29. The Bombay Bench 'B' of-the, Tribunal found the facts of the case before it quite similar to the facts of the case before the Calcutta High Court and had clearly mentioned that the provisions of Section 161 were not applicable to the case before it. The Bench had, therefore, proceeded to consider the question before it on the declared basis that the case fell under Clause (iv) of proviso to Section 164(1). We have pointed out above as to under what circumstances Clause (iv) of proviso (1) to Section 164(1) may stand attracted. Since the Bombay Bench 'B' had proceeded on the footing that the case before it fell under Clause (iv) of proviso to Section 164(1) we find the facts of the case before us distinctly distinguishable. We are, therefore, of the opinion that the case before the Bombay Bench 'B' was decided on its own individual merits and the views expressed therein by the said Bench do not come in our way to agree with the views of other coordinate Benches of the Tribunal on identical facts and which we have referred to above.

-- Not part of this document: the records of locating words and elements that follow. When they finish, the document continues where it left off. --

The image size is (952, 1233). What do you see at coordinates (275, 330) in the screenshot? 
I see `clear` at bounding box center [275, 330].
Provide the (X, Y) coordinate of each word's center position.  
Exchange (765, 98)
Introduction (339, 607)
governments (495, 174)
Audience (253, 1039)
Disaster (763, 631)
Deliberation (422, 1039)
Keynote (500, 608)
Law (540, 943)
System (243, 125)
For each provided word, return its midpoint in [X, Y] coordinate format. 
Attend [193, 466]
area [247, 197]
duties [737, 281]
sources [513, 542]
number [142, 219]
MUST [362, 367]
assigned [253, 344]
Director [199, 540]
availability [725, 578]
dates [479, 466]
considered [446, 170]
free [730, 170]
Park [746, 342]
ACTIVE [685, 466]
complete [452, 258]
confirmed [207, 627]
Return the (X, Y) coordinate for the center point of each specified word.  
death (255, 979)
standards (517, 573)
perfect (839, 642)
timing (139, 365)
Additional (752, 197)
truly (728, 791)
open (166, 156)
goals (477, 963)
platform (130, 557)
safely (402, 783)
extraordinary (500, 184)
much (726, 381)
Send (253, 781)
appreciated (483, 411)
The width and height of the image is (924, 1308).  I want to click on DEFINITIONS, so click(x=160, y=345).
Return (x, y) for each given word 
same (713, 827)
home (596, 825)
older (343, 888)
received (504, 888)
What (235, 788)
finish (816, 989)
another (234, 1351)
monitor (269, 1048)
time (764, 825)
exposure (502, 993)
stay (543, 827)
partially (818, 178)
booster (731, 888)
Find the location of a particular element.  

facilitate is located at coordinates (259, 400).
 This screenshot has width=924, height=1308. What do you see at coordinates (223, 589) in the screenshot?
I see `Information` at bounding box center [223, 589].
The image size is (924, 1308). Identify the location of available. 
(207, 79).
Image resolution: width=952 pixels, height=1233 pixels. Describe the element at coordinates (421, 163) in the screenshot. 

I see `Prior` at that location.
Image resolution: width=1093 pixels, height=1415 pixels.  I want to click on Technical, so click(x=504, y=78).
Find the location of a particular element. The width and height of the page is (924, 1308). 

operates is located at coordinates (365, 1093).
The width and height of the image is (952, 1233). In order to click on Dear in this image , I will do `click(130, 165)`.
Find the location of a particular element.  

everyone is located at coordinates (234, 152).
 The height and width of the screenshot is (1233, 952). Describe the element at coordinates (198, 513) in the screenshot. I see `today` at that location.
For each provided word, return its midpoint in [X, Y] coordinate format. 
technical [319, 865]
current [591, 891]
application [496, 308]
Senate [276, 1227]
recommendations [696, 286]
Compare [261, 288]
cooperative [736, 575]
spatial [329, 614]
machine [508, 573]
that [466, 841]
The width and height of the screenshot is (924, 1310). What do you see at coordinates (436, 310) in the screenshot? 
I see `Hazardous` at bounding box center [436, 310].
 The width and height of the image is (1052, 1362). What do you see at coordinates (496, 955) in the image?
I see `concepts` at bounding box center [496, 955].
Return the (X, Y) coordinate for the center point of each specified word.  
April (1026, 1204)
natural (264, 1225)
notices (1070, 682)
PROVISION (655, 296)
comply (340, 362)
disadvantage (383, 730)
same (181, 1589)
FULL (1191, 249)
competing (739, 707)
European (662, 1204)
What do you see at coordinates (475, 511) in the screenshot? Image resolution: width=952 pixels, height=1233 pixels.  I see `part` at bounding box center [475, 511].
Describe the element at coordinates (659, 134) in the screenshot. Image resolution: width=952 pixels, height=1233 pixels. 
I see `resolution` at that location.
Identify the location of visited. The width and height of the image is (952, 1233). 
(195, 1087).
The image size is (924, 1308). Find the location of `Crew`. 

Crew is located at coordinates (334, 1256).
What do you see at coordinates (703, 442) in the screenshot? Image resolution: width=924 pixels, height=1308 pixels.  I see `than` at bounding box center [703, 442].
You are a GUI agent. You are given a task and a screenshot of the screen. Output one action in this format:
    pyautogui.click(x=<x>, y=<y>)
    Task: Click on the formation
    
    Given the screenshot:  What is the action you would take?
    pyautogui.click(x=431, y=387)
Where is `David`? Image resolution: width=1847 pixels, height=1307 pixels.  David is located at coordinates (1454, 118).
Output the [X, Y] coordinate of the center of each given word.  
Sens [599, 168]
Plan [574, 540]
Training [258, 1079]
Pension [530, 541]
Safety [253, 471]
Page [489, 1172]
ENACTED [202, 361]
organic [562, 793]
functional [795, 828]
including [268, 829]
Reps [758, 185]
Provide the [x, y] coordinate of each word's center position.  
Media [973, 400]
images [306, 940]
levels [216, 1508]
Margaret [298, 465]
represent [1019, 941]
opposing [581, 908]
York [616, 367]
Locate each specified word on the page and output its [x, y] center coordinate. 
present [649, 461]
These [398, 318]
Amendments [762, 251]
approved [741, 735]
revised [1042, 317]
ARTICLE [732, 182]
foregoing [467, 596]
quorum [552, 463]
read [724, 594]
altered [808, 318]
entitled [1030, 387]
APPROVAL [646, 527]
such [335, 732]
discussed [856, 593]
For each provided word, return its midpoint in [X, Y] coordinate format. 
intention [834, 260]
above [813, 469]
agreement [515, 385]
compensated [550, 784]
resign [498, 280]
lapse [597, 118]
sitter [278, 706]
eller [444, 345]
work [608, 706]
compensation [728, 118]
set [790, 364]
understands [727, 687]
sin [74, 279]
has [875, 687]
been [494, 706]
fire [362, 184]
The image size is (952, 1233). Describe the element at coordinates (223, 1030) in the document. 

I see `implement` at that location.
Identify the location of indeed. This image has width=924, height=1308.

30. In the end we would like to make it clear that it is by virtue of the deeming provisions of Section 2(7) read with Sections 161, 162(2) and 164 that assessment on the trustee of a trust for the beneficial income of the beneficiaries under the trust is made in a representative capacity by creating a legal fiction. Such a legal fiction should not be allowed to travel beyond the territories it was intended to operate in. Deeming provisions are required to be strictly construed in their application and operation as laid down by the Supreme Court in the case of CIT v. Prem Bhai Parekh [1970] 77 ITR 27. Since computation of 'total income' necessarily requires the consideration of the claims of an assessee for certain exemptions, deductions, etc., before the levy of taxes at the prescribed rates, an assessee cannot be denied such legal claims with the help of a legal fiction which too, incidentally, does not run counter to his claim in this case.
31. To sum up, we find no force in this appeal and dismiss it accordingly.